» Do this
Copy everything from "## MAC 11700" down to "Hunter Supreme riser.." in the thread below, switching "bicycle inner tube" to "leather pad".

» Passage given
# Longbow limbs on an ILF



## Beendare (Jan 31, 2006)

What do you think is the best bet for Longbow limbs with good performance on an ILF riser?

I'm shooting some pretty smooth/fast foam limbs [WW inno's] on my ILF riser right now. This setup at 54# is a pleasure to shoot but not whisper quiet even with limb pads, yarn wrap, yarn puffs and 560 gr arrows. I have played with BH and its at what seems to be quietest. If I can get comparable performance with longbow limbs without losing too much speed I might want to give them a whirl.


----------



## hockey7 (Jan 29, 2004)

Your out west....try Jim Neaves ( Centaur Archery ) carbon ILF longbow limbs.

PS...where did you find a heavy set of W&W limbs?


----------



## GEREP (May 6, 2003)

Beendare:

Are you sure you want to buy new limbs? 

Unless that's what you really want to do, why don't we explore why you can't get your rig quiet first? Seldom have I seen an ILF rig that couldn't be made hunting quiet. Can you give a detailed description of your setup?

KPC


----------



## Matt_Potter (Apr 13, 2010)

Been shooting a set of dryad ACS limbs on a DAS and a warfed dorado - love them fast stable and quiet.


----------



## MAC 11700 (Feb 22, 2011)

Cut a bicycle inner tube to fit under the limbs fir starters...and make sure everything is tight on the riser..bolts can come loose..quivers rattle ad well..

I second a set of Centaur's ILF limbs....everything I have read about them has been positive. .and Jim is making me a set...albeit in bolt downs for my 21" Hoyt Hunter Supreme riser..

Mac


----------



## Beendare (Jan 31, 2006)

I know quiet is a relative term, maybe thats the issue, I'm asking the wrong question. Are longbow limbs that are high performance silent?

» Data shown
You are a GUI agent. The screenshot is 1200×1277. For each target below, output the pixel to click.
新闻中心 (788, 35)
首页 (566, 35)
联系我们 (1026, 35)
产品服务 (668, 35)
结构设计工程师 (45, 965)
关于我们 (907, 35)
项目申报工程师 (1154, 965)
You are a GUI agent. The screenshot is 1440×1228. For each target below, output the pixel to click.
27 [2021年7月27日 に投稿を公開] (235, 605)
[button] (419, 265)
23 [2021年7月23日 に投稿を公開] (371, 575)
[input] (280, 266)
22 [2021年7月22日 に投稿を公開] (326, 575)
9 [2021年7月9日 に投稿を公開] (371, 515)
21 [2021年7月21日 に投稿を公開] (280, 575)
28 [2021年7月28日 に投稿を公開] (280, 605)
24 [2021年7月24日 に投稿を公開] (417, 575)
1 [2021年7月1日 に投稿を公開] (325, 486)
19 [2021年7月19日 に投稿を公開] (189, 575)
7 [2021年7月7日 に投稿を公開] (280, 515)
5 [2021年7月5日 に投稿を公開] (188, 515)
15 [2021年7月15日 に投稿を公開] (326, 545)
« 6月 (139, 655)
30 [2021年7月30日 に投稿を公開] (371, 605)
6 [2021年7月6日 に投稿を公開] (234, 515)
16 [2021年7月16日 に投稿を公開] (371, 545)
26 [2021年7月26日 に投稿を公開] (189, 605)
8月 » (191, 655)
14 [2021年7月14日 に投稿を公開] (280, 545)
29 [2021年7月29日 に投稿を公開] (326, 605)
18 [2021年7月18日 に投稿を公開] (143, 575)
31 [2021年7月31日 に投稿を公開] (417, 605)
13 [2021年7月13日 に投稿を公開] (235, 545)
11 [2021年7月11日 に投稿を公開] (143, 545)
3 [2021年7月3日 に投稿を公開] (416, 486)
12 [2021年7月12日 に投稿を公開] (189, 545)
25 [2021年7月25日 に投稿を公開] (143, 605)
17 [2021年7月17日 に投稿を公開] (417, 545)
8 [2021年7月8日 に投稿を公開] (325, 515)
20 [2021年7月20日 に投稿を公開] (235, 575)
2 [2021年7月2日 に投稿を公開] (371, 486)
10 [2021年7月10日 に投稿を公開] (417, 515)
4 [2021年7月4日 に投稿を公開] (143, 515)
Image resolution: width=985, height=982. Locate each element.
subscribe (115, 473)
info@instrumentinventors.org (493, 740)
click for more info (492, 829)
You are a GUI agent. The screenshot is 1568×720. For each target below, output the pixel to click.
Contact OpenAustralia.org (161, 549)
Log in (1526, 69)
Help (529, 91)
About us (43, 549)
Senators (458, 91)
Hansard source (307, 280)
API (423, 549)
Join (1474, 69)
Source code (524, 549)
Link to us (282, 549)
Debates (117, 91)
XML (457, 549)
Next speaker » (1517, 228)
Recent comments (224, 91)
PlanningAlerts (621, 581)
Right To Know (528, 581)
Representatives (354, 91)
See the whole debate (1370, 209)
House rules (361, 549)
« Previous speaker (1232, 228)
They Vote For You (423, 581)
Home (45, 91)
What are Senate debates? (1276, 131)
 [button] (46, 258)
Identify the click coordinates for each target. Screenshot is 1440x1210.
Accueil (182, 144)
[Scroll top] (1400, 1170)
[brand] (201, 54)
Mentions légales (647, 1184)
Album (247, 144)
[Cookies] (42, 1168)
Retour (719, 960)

» Expected answer
## MAC 11700 (Feb 22, 2011)

Cut a leather pad to fit under the limbs fir starters...and make sure everything is tight on the riser..bolts can come loose..quivers rattle ad well..

I second a set of Centaur's ILF limbs....everything I have read about them has been positive. .and Jim is making me a set...albeit in bolt downs for my 21" Hoyt Hunter Supreme riser..